Set task:
Please rewrite everything from the line containing "I want to click on 'Home', so" down to the line containing "Image resolution: width=538", swapping "coordinates" for "location" and keeping all else the same.

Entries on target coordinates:
- - - -
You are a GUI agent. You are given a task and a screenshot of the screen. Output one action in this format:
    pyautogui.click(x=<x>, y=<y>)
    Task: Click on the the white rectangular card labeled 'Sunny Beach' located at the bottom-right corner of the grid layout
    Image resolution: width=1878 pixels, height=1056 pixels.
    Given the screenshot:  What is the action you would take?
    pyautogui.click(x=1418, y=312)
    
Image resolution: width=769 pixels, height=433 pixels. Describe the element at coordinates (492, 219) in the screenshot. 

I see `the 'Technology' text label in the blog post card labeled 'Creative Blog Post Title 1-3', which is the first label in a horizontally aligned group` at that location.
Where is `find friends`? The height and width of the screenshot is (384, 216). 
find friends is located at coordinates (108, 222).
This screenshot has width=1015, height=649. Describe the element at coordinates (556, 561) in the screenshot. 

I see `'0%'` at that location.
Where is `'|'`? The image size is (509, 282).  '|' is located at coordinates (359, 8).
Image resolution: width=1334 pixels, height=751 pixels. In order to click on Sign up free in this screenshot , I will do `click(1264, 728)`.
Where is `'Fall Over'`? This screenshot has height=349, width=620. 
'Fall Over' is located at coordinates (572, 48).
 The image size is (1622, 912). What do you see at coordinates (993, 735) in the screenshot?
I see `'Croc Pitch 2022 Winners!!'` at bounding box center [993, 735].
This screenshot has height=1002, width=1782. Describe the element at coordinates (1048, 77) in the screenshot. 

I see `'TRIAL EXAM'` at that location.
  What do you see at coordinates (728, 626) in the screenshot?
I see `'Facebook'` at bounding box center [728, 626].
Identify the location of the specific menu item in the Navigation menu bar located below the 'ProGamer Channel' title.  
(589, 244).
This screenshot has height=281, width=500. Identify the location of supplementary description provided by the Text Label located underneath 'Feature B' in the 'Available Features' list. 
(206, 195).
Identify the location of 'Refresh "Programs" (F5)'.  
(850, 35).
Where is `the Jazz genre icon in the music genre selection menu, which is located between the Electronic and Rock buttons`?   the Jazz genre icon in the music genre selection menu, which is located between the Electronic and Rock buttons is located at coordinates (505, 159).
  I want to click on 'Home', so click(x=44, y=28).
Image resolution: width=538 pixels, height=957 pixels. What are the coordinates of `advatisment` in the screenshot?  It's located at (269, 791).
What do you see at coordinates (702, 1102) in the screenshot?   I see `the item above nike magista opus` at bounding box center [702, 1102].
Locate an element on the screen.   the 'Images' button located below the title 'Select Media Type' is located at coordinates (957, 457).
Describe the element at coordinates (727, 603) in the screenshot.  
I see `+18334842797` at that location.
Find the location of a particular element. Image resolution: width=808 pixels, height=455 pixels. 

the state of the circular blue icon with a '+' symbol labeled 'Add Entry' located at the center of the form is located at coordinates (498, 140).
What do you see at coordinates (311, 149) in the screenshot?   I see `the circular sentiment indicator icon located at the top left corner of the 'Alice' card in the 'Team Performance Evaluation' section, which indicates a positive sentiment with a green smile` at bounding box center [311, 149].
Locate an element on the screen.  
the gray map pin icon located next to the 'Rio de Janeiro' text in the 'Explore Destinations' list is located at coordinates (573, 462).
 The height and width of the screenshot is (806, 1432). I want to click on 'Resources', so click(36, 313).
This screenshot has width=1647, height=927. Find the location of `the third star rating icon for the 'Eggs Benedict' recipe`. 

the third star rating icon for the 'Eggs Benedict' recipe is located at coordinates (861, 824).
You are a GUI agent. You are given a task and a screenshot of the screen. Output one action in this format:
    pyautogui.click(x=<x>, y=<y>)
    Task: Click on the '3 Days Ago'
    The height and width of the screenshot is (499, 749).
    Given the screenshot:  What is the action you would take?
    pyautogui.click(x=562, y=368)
- - - -
In response:
  I want to click on 'Home', so click(x=44, y=28).
Image resolution: width=538 pixels, height=957 pixels. What are the location of `advatisment` in the screenshot?  It's located at (269, 791).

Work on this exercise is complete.